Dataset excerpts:
_ _ _ _ _ _ _

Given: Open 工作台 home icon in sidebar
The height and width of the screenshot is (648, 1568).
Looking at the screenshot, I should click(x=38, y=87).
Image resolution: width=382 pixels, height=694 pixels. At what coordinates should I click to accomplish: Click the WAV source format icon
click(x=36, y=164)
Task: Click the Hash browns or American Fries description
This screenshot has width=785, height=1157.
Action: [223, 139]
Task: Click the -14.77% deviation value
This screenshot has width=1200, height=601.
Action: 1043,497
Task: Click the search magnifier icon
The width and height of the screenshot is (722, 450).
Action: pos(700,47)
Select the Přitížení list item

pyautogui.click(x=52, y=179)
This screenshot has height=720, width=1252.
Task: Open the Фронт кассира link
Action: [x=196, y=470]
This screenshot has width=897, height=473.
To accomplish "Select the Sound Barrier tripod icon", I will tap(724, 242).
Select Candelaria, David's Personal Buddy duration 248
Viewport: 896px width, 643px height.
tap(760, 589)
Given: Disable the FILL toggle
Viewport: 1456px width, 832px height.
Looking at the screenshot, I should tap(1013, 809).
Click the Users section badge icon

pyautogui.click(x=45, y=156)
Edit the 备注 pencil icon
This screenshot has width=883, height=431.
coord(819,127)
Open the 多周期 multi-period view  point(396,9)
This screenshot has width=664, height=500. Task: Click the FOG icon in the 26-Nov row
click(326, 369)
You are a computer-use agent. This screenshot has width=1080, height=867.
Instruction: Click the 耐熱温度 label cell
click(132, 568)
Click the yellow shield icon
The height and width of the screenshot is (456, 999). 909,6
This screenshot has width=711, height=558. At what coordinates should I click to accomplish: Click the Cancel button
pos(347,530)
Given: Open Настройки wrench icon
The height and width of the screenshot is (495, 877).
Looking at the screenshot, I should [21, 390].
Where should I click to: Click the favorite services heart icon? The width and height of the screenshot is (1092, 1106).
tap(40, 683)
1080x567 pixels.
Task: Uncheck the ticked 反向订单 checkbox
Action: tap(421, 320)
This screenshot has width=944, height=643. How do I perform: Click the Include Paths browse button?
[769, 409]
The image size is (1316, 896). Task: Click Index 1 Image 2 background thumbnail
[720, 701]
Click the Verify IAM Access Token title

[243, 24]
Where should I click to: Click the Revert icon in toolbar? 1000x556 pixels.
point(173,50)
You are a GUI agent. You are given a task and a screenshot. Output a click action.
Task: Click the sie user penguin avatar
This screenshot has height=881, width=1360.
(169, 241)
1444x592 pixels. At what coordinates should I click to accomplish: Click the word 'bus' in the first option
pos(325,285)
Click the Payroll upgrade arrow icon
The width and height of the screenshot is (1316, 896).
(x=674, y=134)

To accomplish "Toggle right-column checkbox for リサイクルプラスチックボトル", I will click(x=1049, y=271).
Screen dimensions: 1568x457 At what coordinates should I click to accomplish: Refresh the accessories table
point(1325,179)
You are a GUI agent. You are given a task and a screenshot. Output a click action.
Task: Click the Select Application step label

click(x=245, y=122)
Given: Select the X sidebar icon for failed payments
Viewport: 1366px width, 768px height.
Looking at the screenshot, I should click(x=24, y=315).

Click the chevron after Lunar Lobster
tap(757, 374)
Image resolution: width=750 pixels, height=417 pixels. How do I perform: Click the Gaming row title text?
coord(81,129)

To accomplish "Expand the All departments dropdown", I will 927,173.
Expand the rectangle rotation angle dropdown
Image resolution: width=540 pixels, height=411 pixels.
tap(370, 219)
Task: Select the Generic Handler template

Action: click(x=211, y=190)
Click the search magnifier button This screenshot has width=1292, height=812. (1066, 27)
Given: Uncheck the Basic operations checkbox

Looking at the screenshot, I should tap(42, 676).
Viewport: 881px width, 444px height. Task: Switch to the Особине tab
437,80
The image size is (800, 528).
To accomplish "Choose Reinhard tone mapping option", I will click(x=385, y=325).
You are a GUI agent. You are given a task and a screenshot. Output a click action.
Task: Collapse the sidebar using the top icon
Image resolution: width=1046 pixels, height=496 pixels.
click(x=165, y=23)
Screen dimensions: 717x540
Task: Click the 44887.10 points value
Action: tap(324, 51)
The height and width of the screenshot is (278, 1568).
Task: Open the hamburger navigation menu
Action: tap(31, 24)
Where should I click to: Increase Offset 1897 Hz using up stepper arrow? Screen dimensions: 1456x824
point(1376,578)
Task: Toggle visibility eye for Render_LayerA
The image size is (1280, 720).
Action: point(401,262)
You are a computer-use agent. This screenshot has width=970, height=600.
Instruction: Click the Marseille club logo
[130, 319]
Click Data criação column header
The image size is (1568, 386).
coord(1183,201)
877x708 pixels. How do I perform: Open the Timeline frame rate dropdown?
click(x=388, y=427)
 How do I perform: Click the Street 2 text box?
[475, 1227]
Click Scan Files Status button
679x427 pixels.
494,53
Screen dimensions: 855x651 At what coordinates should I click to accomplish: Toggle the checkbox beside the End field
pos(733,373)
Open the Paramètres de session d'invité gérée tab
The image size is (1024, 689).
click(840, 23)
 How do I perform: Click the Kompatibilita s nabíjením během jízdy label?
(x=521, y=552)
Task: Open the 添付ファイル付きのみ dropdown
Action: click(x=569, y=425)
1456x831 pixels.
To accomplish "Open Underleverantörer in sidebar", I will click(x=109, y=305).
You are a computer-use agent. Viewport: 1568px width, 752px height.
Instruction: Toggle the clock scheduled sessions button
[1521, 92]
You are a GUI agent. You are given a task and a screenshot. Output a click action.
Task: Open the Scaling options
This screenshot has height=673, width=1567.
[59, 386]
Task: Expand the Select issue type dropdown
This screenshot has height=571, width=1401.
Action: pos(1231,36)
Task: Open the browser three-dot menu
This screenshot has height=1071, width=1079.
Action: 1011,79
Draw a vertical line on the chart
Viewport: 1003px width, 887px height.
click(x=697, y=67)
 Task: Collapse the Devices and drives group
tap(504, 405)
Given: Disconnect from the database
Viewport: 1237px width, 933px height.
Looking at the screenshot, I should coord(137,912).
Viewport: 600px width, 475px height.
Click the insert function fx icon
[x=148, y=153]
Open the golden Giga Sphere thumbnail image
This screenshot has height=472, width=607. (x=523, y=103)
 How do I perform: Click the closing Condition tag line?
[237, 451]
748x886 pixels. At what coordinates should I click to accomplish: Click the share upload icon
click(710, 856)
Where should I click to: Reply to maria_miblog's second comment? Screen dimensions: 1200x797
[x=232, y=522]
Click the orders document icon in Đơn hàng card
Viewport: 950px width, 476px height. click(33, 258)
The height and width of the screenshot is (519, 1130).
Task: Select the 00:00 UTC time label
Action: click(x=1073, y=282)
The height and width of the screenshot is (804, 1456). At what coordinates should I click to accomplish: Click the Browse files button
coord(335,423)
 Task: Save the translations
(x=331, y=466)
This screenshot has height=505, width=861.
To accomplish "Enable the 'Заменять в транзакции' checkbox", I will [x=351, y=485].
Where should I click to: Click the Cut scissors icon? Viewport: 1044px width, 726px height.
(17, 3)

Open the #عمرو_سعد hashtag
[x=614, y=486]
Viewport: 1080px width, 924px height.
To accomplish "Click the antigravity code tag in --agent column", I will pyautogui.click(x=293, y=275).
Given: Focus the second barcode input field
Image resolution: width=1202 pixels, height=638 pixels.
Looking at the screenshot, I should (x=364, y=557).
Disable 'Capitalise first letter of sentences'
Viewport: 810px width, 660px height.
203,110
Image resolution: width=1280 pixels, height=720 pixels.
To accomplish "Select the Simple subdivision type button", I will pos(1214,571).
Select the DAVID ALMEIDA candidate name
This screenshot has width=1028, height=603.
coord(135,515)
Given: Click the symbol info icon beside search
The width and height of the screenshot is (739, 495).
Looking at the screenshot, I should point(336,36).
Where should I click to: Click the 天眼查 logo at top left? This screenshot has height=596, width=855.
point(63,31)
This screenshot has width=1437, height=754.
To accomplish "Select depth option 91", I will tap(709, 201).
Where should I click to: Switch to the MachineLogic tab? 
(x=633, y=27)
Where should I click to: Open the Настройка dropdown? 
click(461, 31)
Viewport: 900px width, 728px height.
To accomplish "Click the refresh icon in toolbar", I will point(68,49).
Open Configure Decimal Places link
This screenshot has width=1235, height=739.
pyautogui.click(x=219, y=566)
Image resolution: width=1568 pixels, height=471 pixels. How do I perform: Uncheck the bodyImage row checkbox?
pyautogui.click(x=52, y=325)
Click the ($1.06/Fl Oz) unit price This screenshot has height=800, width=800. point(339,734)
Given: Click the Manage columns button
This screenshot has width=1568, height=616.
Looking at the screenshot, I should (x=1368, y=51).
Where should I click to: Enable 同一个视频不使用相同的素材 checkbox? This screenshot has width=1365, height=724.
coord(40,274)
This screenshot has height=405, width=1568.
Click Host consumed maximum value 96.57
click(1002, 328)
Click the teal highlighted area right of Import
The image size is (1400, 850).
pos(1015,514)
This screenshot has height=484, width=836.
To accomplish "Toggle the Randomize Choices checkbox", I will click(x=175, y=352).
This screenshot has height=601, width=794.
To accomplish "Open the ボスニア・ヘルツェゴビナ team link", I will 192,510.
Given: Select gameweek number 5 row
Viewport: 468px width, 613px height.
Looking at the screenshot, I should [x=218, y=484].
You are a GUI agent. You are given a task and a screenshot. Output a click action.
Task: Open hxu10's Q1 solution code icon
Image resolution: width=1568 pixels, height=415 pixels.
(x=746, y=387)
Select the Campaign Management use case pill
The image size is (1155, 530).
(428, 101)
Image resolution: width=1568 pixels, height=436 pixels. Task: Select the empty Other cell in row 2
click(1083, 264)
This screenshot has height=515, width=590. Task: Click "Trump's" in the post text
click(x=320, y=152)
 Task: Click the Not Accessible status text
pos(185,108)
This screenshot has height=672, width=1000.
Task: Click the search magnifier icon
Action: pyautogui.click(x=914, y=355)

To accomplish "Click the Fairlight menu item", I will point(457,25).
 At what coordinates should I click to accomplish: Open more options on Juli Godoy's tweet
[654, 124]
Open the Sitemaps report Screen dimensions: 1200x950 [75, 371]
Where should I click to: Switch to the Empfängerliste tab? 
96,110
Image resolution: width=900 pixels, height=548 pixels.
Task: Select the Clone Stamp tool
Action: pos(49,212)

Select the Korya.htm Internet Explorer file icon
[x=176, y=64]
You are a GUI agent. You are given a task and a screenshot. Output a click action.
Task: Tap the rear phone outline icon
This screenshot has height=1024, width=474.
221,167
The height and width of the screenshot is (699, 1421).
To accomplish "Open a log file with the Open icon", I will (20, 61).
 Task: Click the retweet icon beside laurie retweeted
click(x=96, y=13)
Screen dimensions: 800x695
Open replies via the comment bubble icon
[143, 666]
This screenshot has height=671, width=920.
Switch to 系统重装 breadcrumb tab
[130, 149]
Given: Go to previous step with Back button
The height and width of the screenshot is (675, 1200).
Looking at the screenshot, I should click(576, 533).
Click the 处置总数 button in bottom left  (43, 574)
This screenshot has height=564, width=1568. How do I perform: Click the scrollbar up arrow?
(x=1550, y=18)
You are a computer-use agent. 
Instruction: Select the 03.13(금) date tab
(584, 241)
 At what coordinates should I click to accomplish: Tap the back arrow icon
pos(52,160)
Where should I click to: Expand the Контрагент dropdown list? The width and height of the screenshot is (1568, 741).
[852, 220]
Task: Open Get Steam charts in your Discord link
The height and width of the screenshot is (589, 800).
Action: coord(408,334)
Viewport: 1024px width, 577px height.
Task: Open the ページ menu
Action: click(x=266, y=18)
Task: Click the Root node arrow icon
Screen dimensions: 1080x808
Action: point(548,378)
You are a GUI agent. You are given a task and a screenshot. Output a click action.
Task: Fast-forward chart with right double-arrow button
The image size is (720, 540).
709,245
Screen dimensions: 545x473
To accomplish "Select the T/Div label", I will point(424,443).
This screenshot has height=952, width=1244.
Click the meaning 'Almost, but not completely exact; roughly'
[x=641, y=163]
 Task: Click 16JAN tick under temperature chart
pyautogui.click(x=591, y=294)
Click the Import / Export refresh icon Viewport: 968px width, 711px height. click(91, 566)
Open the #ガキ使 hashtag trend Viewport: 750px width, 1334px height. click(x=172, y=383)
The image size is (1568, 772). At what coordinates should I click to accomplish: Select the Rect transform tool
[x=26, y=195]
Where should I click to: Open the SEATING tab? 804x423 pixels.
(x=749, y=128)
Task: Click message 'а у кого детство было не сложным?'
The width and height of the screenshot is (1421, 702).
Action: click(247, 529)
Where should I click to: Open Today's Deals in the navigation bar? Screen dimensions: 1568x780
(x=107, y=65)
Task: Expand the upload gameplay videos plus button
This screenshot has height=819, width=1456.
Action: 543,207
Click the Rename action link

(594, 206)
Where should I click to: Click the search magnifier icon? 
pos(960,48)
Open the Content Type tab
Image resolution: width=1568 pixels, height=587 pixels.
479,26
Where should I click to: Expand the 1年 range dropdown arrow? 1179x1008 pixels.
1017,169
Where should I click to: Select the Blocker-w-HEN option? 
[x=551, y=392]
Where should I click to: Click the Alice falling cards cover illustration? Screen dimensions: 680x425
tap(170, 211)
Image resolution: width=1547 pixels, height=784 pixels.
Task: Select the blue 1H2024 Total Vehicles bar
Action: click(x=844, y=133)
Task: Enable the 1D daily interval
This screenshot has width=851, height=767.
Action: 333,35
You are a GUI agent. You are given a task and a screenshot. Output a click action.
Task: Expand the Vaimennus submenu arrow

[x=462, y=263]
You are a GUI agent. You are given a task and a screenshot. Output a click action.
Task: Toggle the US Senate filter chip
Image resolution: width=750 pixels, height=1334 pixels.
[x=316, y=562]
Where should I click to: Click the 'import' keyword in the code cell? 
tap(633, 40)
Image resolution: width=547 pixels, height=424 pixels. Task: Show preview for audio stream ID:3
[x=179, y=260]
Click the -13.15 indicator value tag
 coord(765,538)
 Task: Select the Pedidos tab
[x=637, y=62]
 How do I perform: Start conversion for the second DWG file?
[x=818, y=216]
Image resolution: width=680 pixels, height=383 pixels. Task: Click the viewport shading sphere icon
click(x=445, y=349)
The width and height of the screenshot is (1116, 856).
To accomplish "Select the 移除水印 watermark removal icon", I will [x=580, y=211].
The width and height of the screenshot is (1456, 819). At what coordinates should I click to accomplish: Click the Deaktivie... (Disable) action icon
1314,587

_ _ _ _ _ _ _

Send back an exact copy of only the lines from the line with "Task: Save the translations" up to and including the line with "Given: Focus the second barcode input field" in the data above.

 Task: Save the translations
(x=331, y=466)
This screenshot has height=505, width=861.
To accomplish "Enable the 'Заменять в транзакции' checkbox", I will [x=351, y=485].
Where should I click to: Click the Cut scissors icon? Viewport: 1044px width, 726px height.
(17, 3)

Open the #عمرو_سعد hashtag
[x=614, y=486]
Viewport: 1080px width, 924px height.
To accomplish "Click the antigravity code tag in --agent column", I will pyautogui.click(x=293, y=275).
Given: Focus the second barcode input field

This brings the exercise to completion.